Nouvelle offensive azerbaïdjanaise en Arménie : le CCAF demande à la France de saisir le Conseil de Sécurité de l’ONU

Dans la suite logique des événements qui se succèdent depuis l’offensive militaire anti-arménienne lancée par la coalition turco-azerbaïdjanaise le 27 septembre 2020, les forces du panturquisme se livrent aujourd’hui à une tentative ouverte d’occupation armée du sud de l’Arménie. 

Après l’annexion des deux tiers de la République du Haut-Karabakh, après les violations illégales de la frontière nord-est et sud-est de l’Arménie, l’Azerbaïdjan est en train de mettre en oeuvre aujourd’hui la phase finale de son plan panturc visant à créer une continuité territoriale avec la Turquie en s’emparant de la région du Siounik. 

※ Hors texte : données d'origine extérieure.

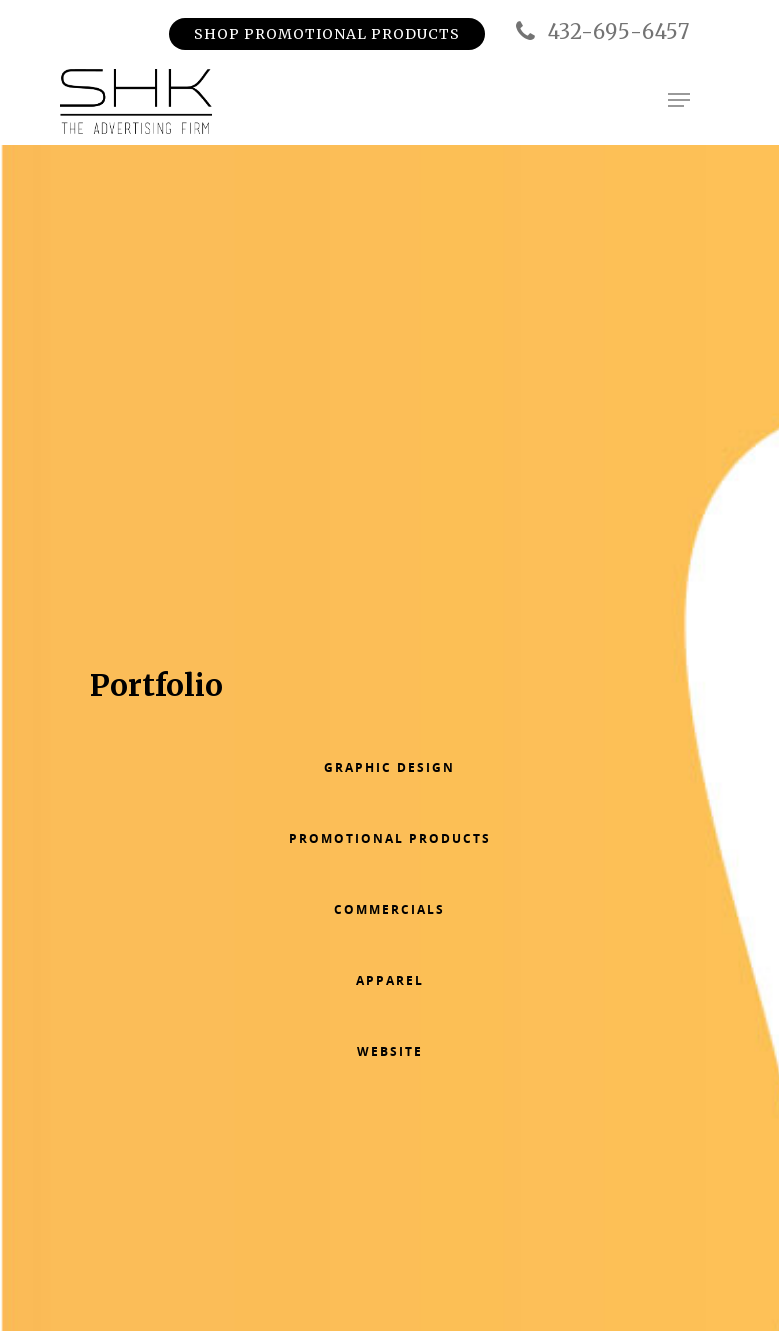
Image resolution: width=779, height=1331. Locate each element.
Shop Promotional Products (327, 34)
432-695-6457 (600, 32)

Cet objectif constituait l’un des mobiles du génocide de 1915, qui s’est soldé par l’annihilation de la présence arménienne dans les territoires de l’Arménie historique située à l’est de la Turquie.  Il est toujours aujourd’hui au coeur du projet de disparition totale de l’entité arménienne qui avait survécu à l’intérieur des frontières de la République d’Arménie. 

Faute d’avoir été éradiqué, à l’instar du nazisme, cet hypernationalisme panturc, ravivé par le tandem Erdogan-Aliev continue à profiter de la lâcheté internationale pour finaliser le plan d’annihilation déclenché le 24 avril 1915. Et en finir définitivement avec l’une des dernières survivances du christianisme d’Orient et des valeurs européennes dans la sphère géographique de l’ancien Empire Ottoman.

Les Français d’origine arménienne, descendants des victimes de cette tragédie et naturellement solidaires de l’Arménie, s’insurgent de la passivité de la France et de l’Europe face à ce drame. 

Le CCAF, qui représente le monde associatif arménien, met en garde contre cette lâcheté dont les pays épris de liberté finiront tôt ou tard par payer le prix. 

Il demande à la France de saisir dans les plus brefs délais le Conseil de Sécurité de l’ONU et de donner à l’Arménie les moyens de se défendre concrètement face à la barbarie.